The Federal Reserve Bank of Boston published a paper earlier in September titled, “Bitcoin as Money?”, which discusses how some features of bitcoin have “hampered its ability to perform the functions required of fiat money – as a medium of exchange, unit of account, and store of value.” However, the paper concludes that Bitcoin block chain technology is likely here to stay.
Written by Sephanie Lo, a Ph.D. student of economics at Harvard University, and J. Christina Wang, a senior economist and policy advisor in the research department of the Federal Reserve Bank of Boston, the paper provides “preliminary analysis” and has a stated goal of “stimulating discussion and critical comment.”
The paper begins by discussing how bitcoin has fulfilled the three functions of what can be considered money before stating that it could be “possible for bitcoin to capture a nontrivial share” of the remittances market, depending on “whether enough countries will be willing to adopt the Bitcoin technology, or some variant.”
A few SMS wallets are already currently available and require no internet or smartphone – only text messaging – to send and receive bitcoin. These are specifically designed for low income countries who may need to receive remittances but don’t have access to internet.
The Fed then quickly dives back into the dark waters of Keynesian economics: “There are a number of basic conceptual shortcomings in Bitcoin’s initial design for it to function as a currency along the dimension of facilitating and stabilizing economic activity. Research in monetary economics has shown quite convincingly that it is generally preferable to rely on a central bank to adjust the money supply according to economic conditions instead of relying on a money supply that fluctuates exogenously.”

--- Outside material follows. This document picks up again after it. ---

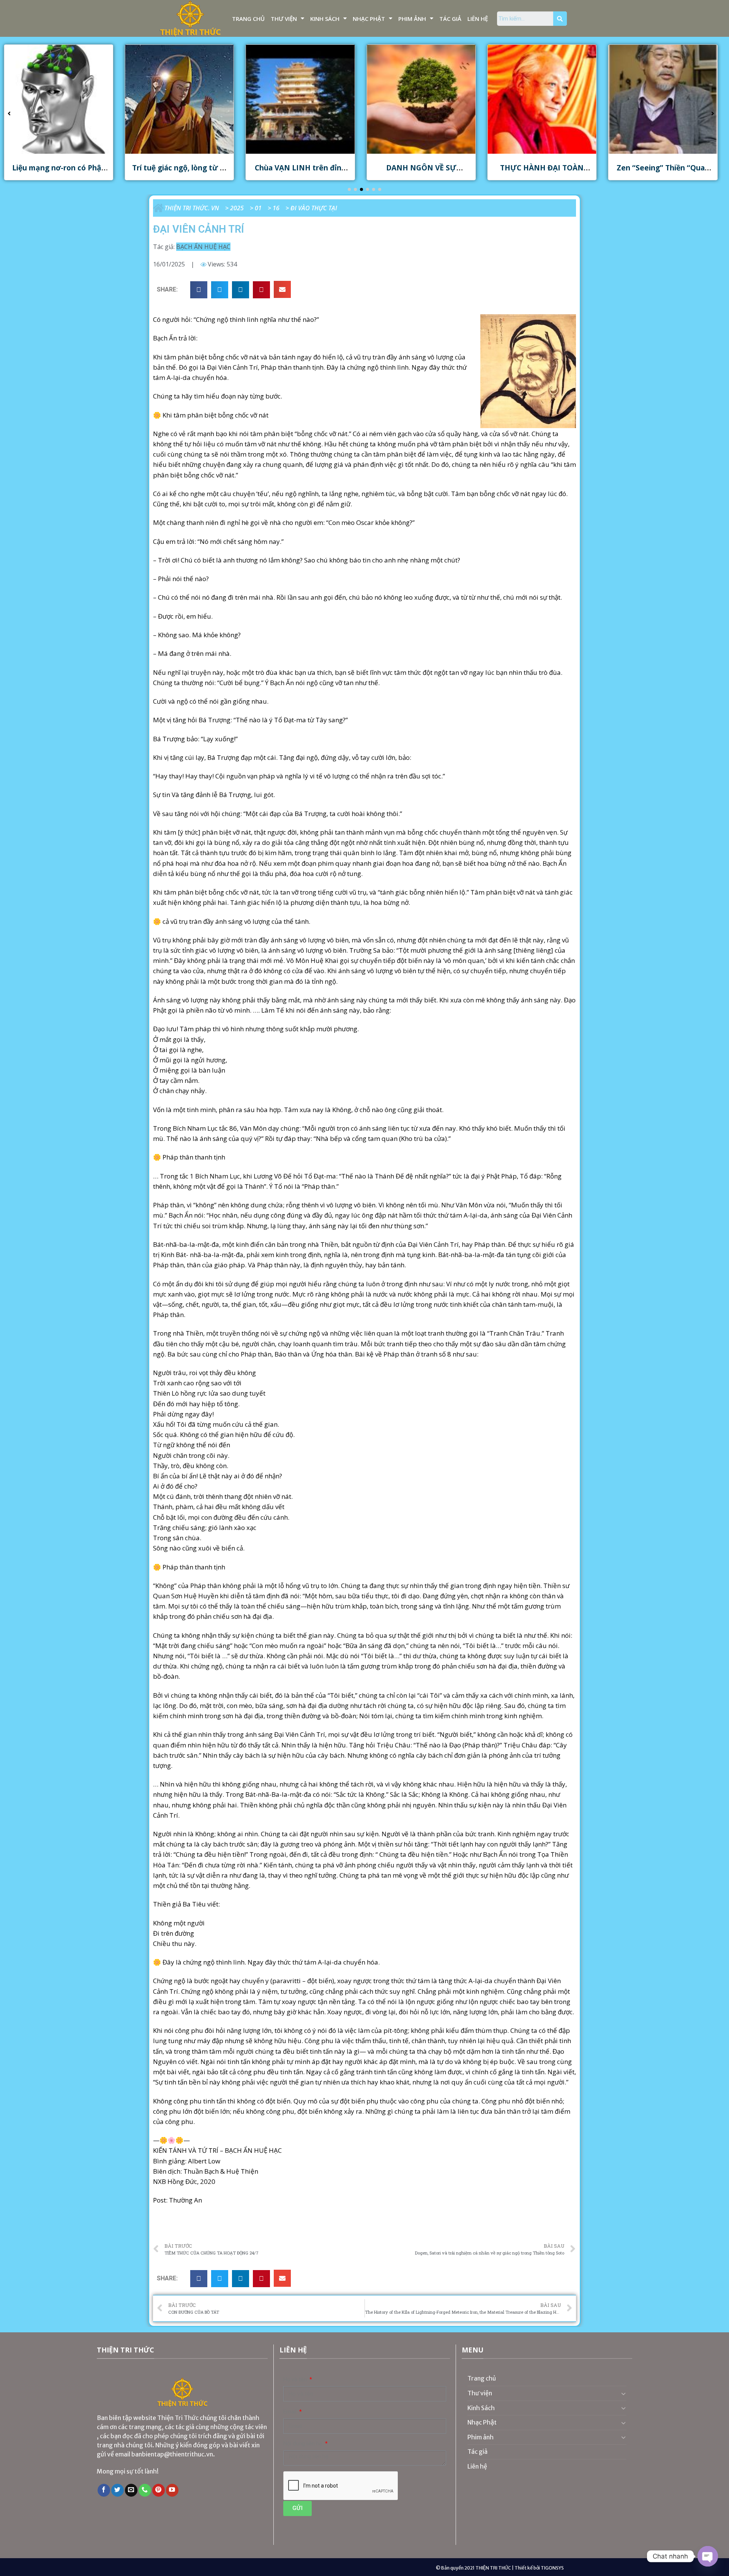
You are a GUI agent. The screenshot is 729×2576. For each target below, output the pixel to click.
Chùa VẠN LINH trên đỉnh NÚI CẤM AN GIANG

The paper moves into critiquing how various bitcoin intermediaries are harming bitcoin, claiming that, considering one of the primary motivations for the creation of bitcoin is a decentralized system, it’s ironic that various forms of organized intermediaries have “either existed from the very early days of Bitcoin or emerged over time to perform indispensable functions for the operation of the Bitcoin network.”

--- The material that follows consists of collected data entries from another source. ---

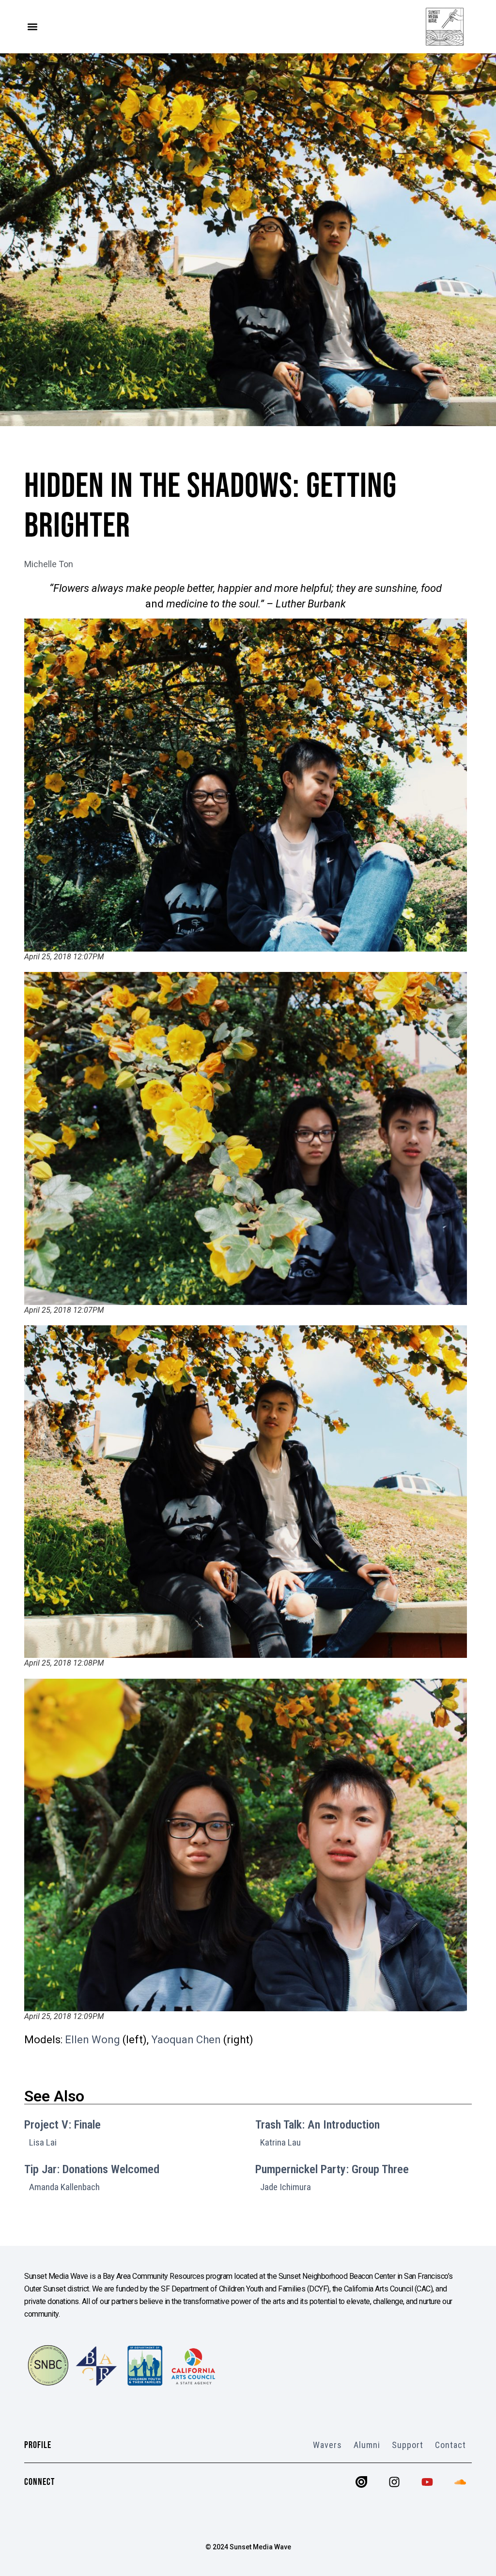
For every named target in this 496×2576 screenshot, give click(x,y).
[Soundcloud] (460, 2482)
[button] (32, 27)
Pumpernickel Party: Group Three (332, 2169)
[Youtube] (427, 2482)
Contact (450, 2445)
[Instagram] (394, 2482)
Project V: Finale (62, 2124)
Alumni (367, 2445)
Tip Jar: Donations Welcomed (91, 2169)
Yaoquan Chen (186, 2040)
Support (407, 2445)
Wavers (327, 2445)
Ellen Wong (92, 2040)
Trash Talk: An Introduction (317, 2124)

However, for every centralized intermediary, two decentralized ones seem to be popping up to bring bitcoin back to its roots.
Risky and unregulated bitcoin exchanges, highly-centralized mining operations, and unregulated wallet providers, are essentially the three main categories the paper outlines as detrimental to bitcoin’s adoption, and numerous references are made to Mt. Gox in an attempt to justify the need for regulation.

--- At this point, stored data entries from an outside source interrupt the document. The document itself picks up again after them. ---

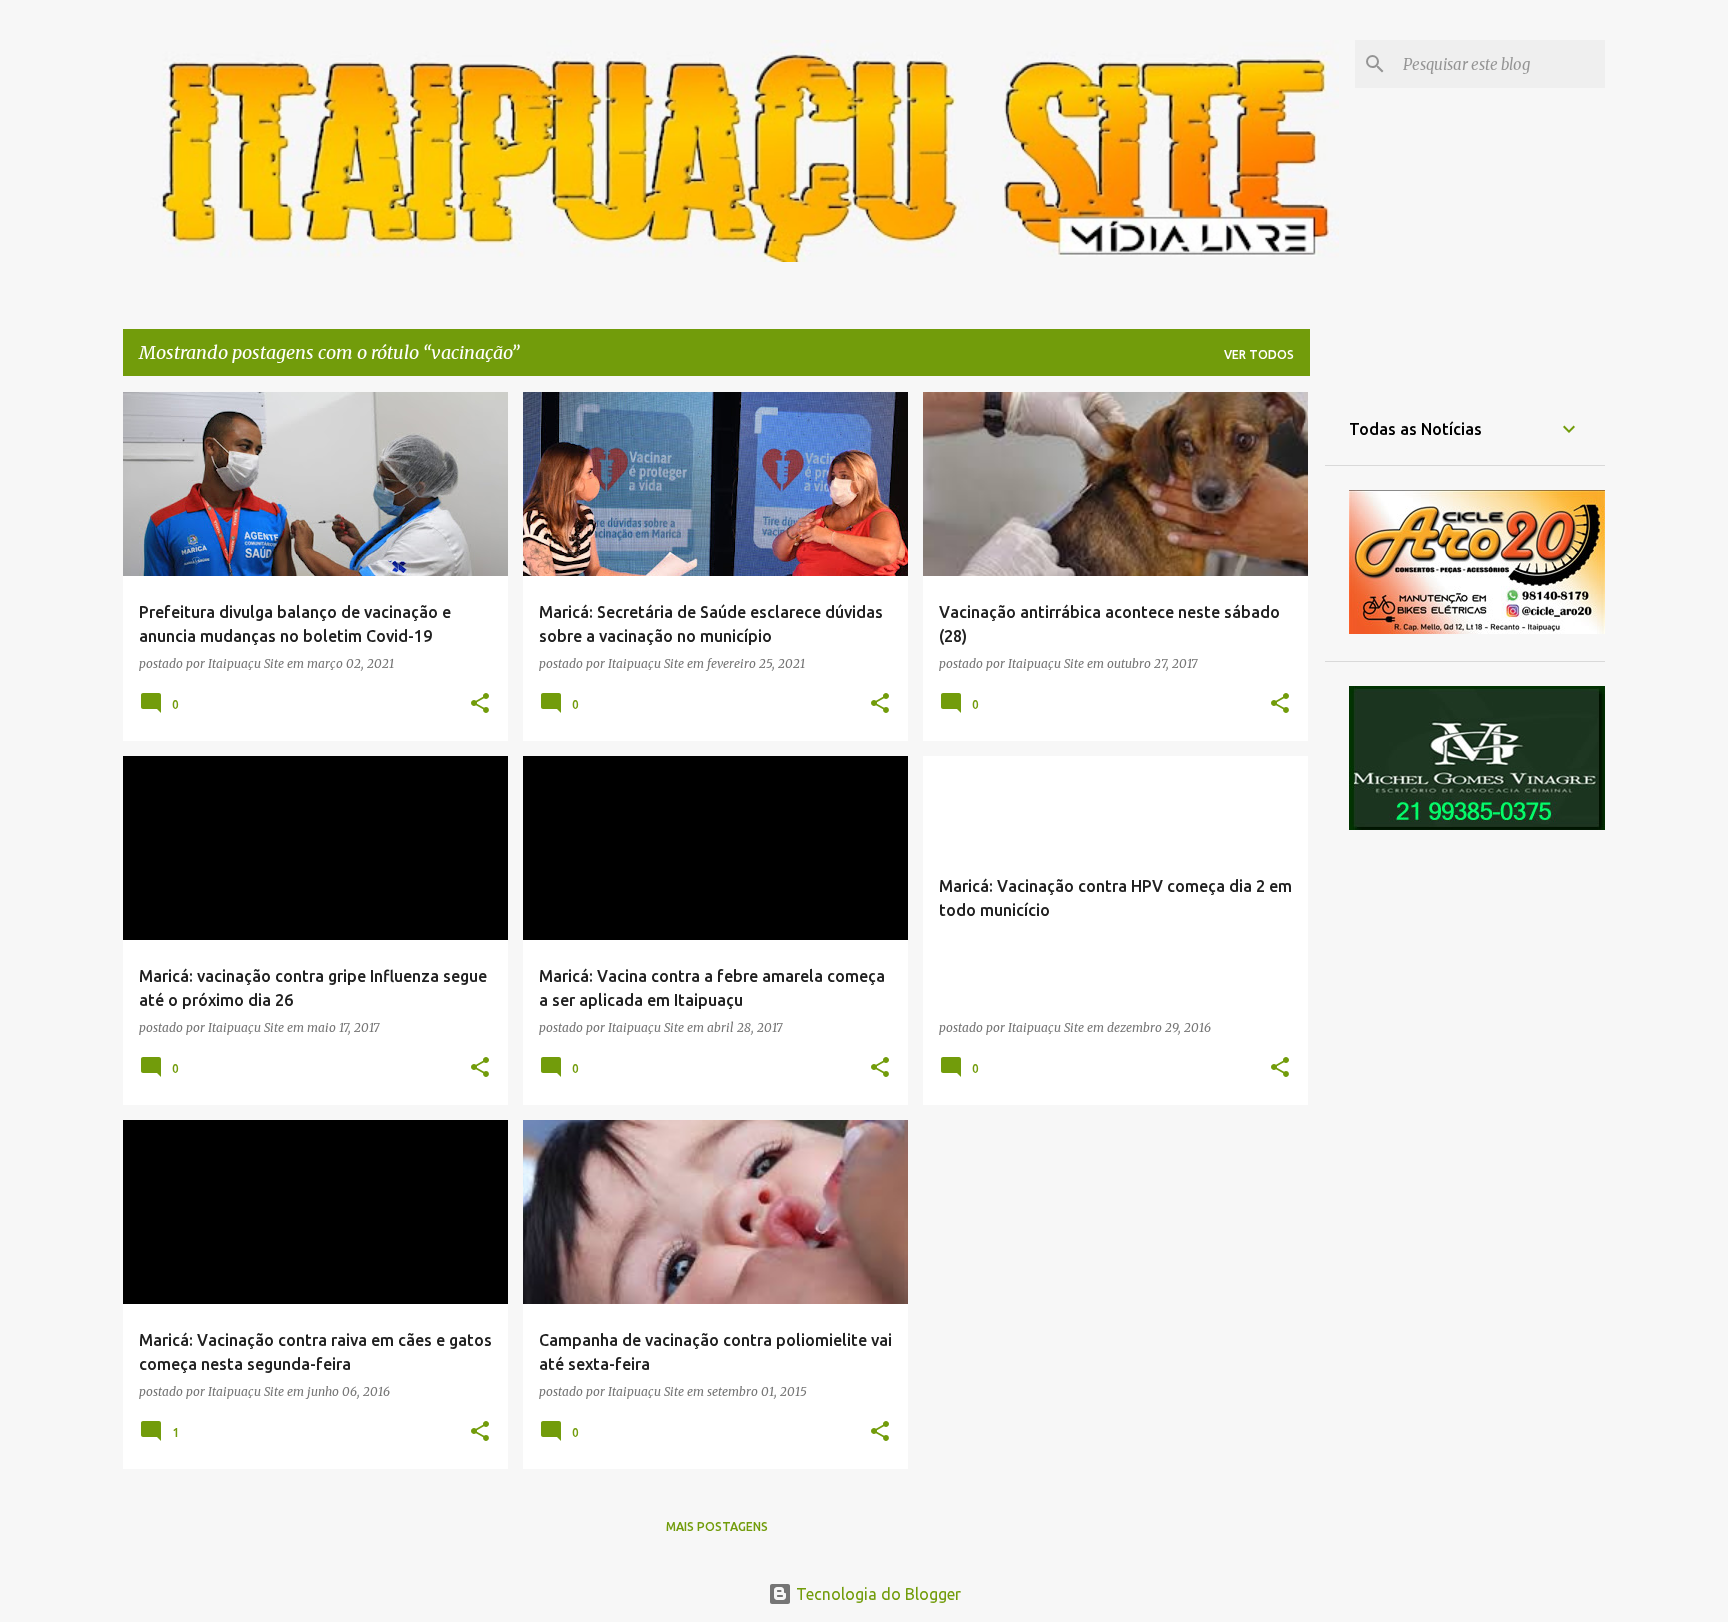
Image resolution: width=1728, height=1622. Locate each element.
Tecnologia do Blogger (876, 1594)
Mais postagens (717, 1526)
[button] (480, 704)
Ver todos (1259, 354)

“The Bitcoin network as originally designed, and especially its associated digital currency, will probably not survive in the long run. Some serious design flaws of the current Bitcoin system have been identified, and some of them may eventually prove fatal. First, realistic growth projections of the scale of the blockchain indicate that it will likely become infeasible for individual users to store the data on their personal computers, and this may happen as soon as within a year or two. Currently, it already requires nearly 10 gigabytes of hard drive space to store the entire block chain. Second, the resource cost of mining is becoming increasingly unaffordable, not to mention the inefficiency associated with this aspect of the system design. Again, it is possible that within a few years it will become infeasible to rely on this distributed model, however consolidated, to verify transactions.”
The paper ends by saying that the lasting legacy of Bitcoin “most likely lies in the technological advances made possible by its protocol for computation and communication that facilitates payments and transfers.” Basically, the block chain. This decentralized ledger technology no doubt has the ability to survive longer than any specific cryptocurrency, but if bitcoin does fail, another block chain based cryptocurrency will soon replace it — that much is certain.
“In fact, our confidence in predicting the emergence of one or a few protocols for making payments and transferring funds in general across many disparate systems is greater than our confidence in predicting the survival of any specific virtual currency. The current system that performs the essential functions of enabling transactions is fragmented, sometimes even within the same bank, and inefficient. So it is imperative that new methods be invented to improve efficiency. In some cases, it may be cheaper o replace the existing system wholesale than to try to reconfigure it piecemeal.”
Will we see the Federal Reserve implement a block chain at some point?